Cuarenta años

JUAN MANUEL DE PRADA – ABC – 17/06/17

Juan Manuel de Prada
Juan Manuel de Prada

· La búsqueda del «consenso» a toda costa propició que la Transición se convirtiera con frecuencia en una mera «transacción».

Sospecho que todos los ditirambos encendidos que la Transición ha recibido en estos días son inversamente proporcionales al interés que tal proceso político suscita entre las nuevas generaciones. Los jóvenes contemplan aquella etapa de nuestra Historia con desinterés e incluso desprecio, sin darse cuenta de que son sus hijos más deseados: mano de obra «flexible» obsesionada en el disfrute de sus derechos de bragueta.

Pero todo este desinterés y hasta desprecio por la Transición es consecuencia inevitable de los excesos de sus panegiristas, que montaron un relato completamente mitológico. Con ocasión del cuadragésimo aniversario de la celebración de las primeras elecciones hemos escuchado muchas loas vacuas a la democracia. Pero apenas se ha dicho que aquellas fueron unas elecciones convocadas por las cortes franquistas, mediante la Ley para la Reforma Política (cuyo cuadragésimo aniversario nadie ha celebrado, en cambio), que permitió la transformación de un estado de partido único en un «estado de partidos», según fuera definido por Gerard Leibholz.

Este «estado de partidos» es un formidable antídoto contra la democracia representativa: pues, mientras votamos unas listas confeccionadas por las oligarquías en liza, llenas de tipos que sólo responden ante sus respectivos partidos (que, a su vez, responden ante los que realmente mandan), pensamos ilusamente que estamos eligiendo a nuestros representantes. Aquellas elecciones legislativas de junio de 1977 fueron el pistoletazo de salida para un «estado de partidos» en el que, por no haber, no hubo ni siquiera proceso constituyente. Y en el que la Constitución fue elaborada por los partidos políticos en liza.

A la postre, aquella Constitución (que en breve también celebraremos con ditirambos encendidos) adolecería de ambigüedades mil, empezando por un difuso concepto de «nacionalidades» y acabando por un régimen autonómico de competencias abiertas que sólo ha servido para azuzar las insaciables exigencias de los separatistas, que merced a sucesivos gobiernos débiles o malvados han podido imponer sus condiciones a cambio de una supuesta gobernabilidad del Estado.

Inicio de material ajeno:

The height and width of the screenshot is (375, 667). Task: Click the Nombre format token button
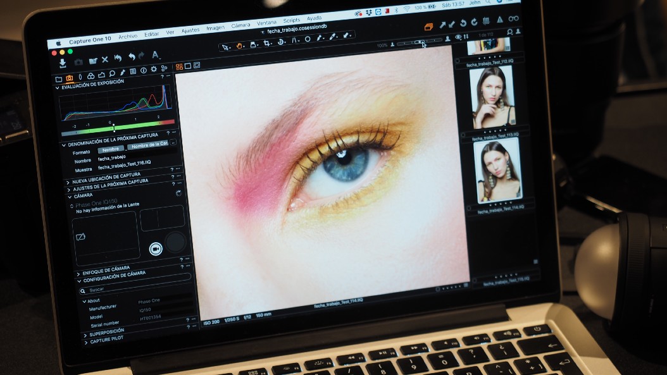click(111, 149)
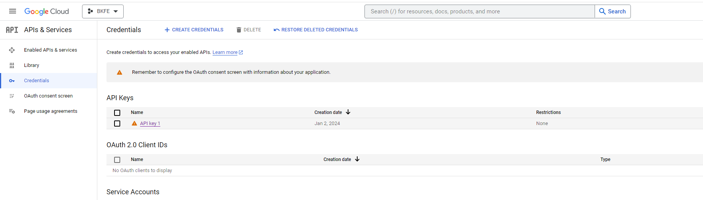
Task: Click the Google Cloud logo
Action: pos(47,11)
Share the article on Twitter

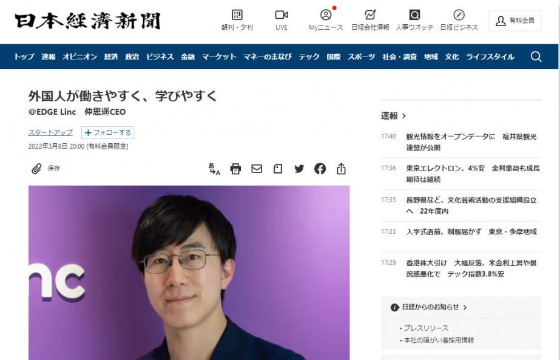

Tampoco puede decirse que el marco político salido de la Transición haya favorecido la división de poderes y los controles institucionales. El poder judicial se halla hoy tan politizado como en cualquier régimen autoritario, sometido en la composición de sus órganos de gobierno a los poderes ejecutivo y legislativo, e infectado en su seno por las correlaciones de fuerzas impuestas por los partidos políticos en liza. Y es que la búsqueda del «consenso» a toda costa propició que la llamada Transición se convirtiera con más frecuencia de la debida en una mera «transacción»; y las transacciones siempre se fundan en calculadas ambigüedades, cuyas consecuencias estamos sufriendo hoy.

Para comprender mejor los logros de aquel «estado de partidos» naciente, en lugar de fijar nuestra atención en las elecciones de junio de 1977, deberíamos hacerlo en los Pactos de la Moncloa, de octubre de aquel mismo año, que despenalizaron el adulterio y autorizaron el despido libre. Había que precarizar el empleo, objetivo último de la plutocracia internacional que las leyes laborales franquistas dificultaban enormemente; y para que los trabajadores lo admitieran había a cambio que envilecerlos y convertirlos en obsesos –Chesterton dixit– de «una religión que, a la vez que exaltase la lujuria, condenase la fecundidad».

Cuarenta años después, con trabajo basura y cambio de sexo para el nene y la nena, podemos afirmar sin miedo a equivocarnos que aquella misión encomendada al naciente «estado de partidos» se ha ejecutado maravillosamente.